Discrepancies are observed, because the testers don´t know what they are doing with respect to the mechanics of penetration.
Penetration is a very complicated matter and test results are highly dependent on the methodology and and the test medium used. The only value of artificial target media such as plywood, wet paper, gelatin and others is to compare one bullet to another in that particular medium. Generally we can distinguish two different mechanisms of penetration in animals:
1. The penetration in aqueous tissue; limited by the stability of the bullet's travel in a supercavitation bubble;
and
2. The penetration in bone, hide and sinews; limited by the forces acting on the bullet, (jam pressure, friction, shear resistance, viscosity).
for 1.: Because the penetration in aqueous tissue is the most important, the best correlation an amateur can achieve, is with targets of high water content (80% like tissue) or thin-walled water containers. Penetration is not a question of friction, density or other forces decelerating the bullet, but how long the gyroscopic stabilization is preserved in a cavitation bubble, which is generated by the bullet. If this stabilization is lost, the bullet starts tumbling and changes its direction and penetration comes to an end. For more penetration = stabilization, the concept of the SuperPenetrator was created. (see the page on "SuperPenetrator")

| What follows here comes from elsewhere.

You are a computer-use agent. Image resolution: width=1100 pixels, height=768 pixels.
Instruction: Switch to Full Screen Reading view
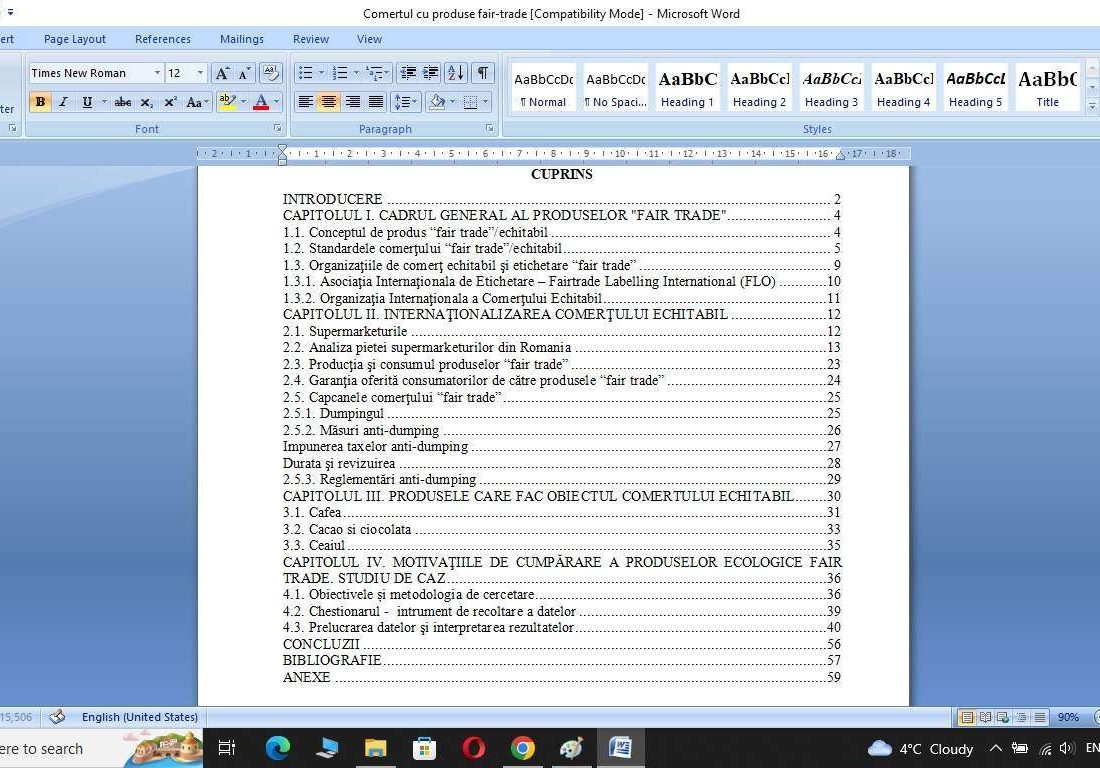pos(985,717)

for 2.: For hunting bullets, we also have to consider the stabilization in solid materials like bone, sinew and hide. Whereas long spitzer solids are prone to tumbling, conventional round nose solids are quite stable even in solid materials (including testing materials like plywood). Because in this case the center of movement is at the front end (nose), any disturbing force is compensated by forces acting on the shank and keeping the bullet in line. As this mechanism is very different from the penetration in aqueous tissue, which is dominant in animals, penetration test in plywood or other dense materials are of limited value in evaluating the properties of hunting bullets.

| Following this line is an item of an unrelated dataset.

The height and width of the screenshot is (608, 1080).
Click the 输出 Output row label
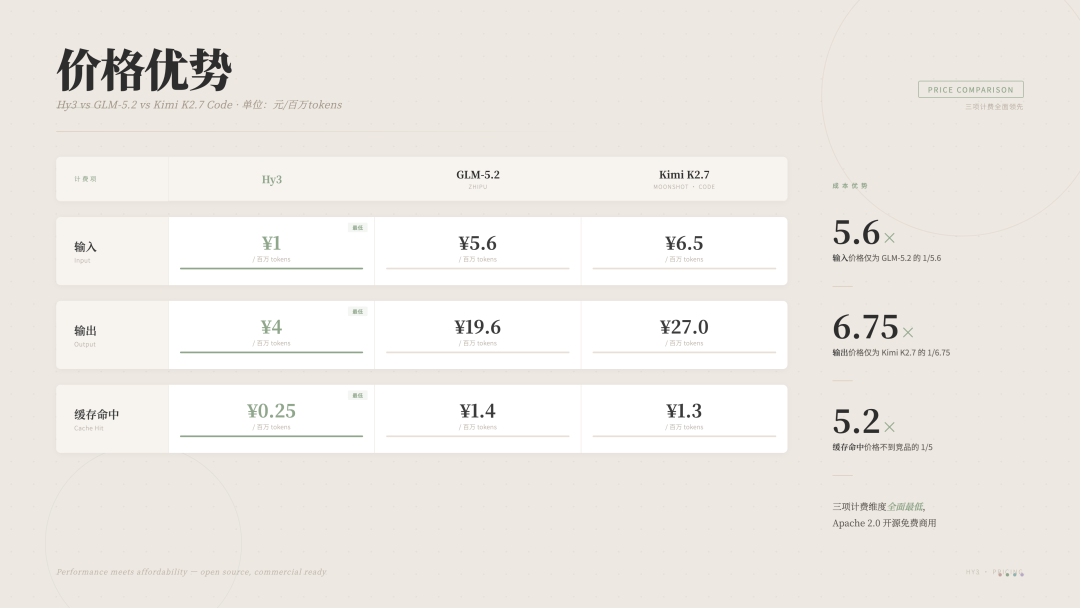click(85, 335)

Further it is very important to look at the conditions of launching the bullet, esp. the distance to the target: Twist, length of the bullet, distribution of weight along its axis, barrel and muzzle properties causes a yaw at the muzzle. The bullet has not yet achieved proper gyroscopic stability shortly after it exited the muzzle. The bullet's nose still yaws in a diminutive circle around the line of flight (trajectory). This nose movement is called 'precession' If the angle of yaw (precession) is relatively high near the muzzle (3°-5°), the bullet tends to tumble at impact. It is unable to generate the stabilizing supercavitation bubble in aqueous tissue, because it tumbles immediately with so much yaw, that the yawing section exceeds the volume of the supercavitation bubble. This yawing decreases during travel and the bullets become "asleep". Full stabilization of big bores for a twist of 1:16 or 1:14 is established at about 20 yards. That is the reason why long rifle solids often fail at close distances (finishing shots) and at tests with the target within a few cm of the muzzle.
Handgun bullets are not affected by this phenomena, because their stability near the muzzle is much higher, their length is comparable to the diameter and they are not prone to tumble and if, there is not too much leverage to throw them out of line.

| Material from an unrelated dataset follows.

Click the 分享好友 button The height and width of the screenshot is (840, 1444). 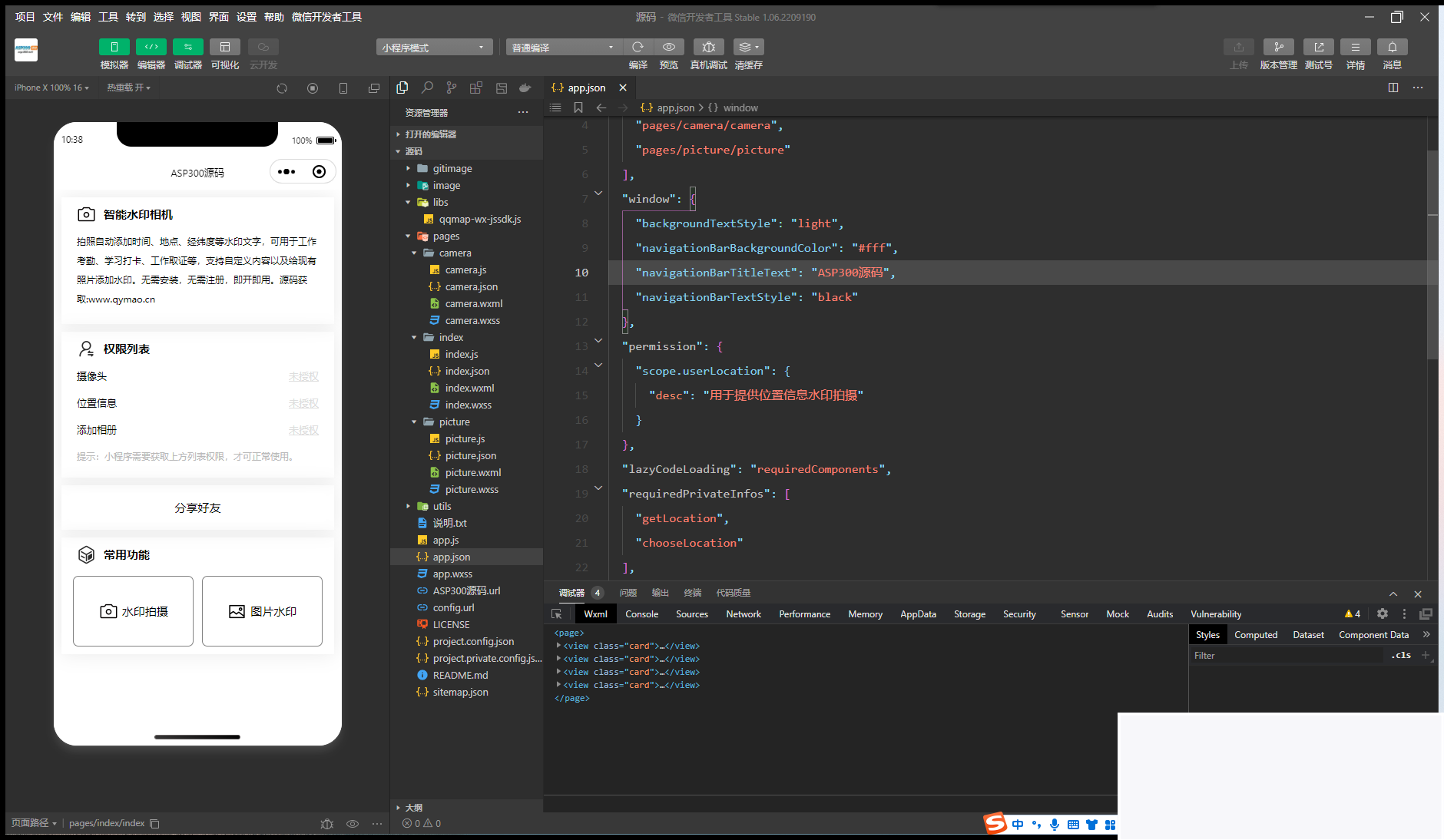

Testing straight line penetration of solids
When I were optimizing the design of the SuperPenetrator for hunting purposes, I used test media for the supercavitating effect and penetration in aqueous media and for penetration in hard materials separately. For the penetration in water I used plastic 1.32 gallon containers in a row, each 18.5 cm ( 7.3" ) width, up to 3 meters total. But I could not stop the bullets. For simulation of bone, hide, sinew etc. I used particle boards, 38 mm thick, in a row up to 20 boards which stopped the bullet after penetrating around 17 boards.
This experimental setup was not optimal for quick tests for a comparison of different bullet designs, especially for the numerous new FN designs. In the meantime the better penetration ability of FN bullets is common sense and many manufactures are offering such bullets. E.g. "Dzombo" in SA. When Barnes, as a major manufacturer, came with their new FN banded Solids, I repeated my tests for comparing the original SuperPenetrator with the new Barnes FN.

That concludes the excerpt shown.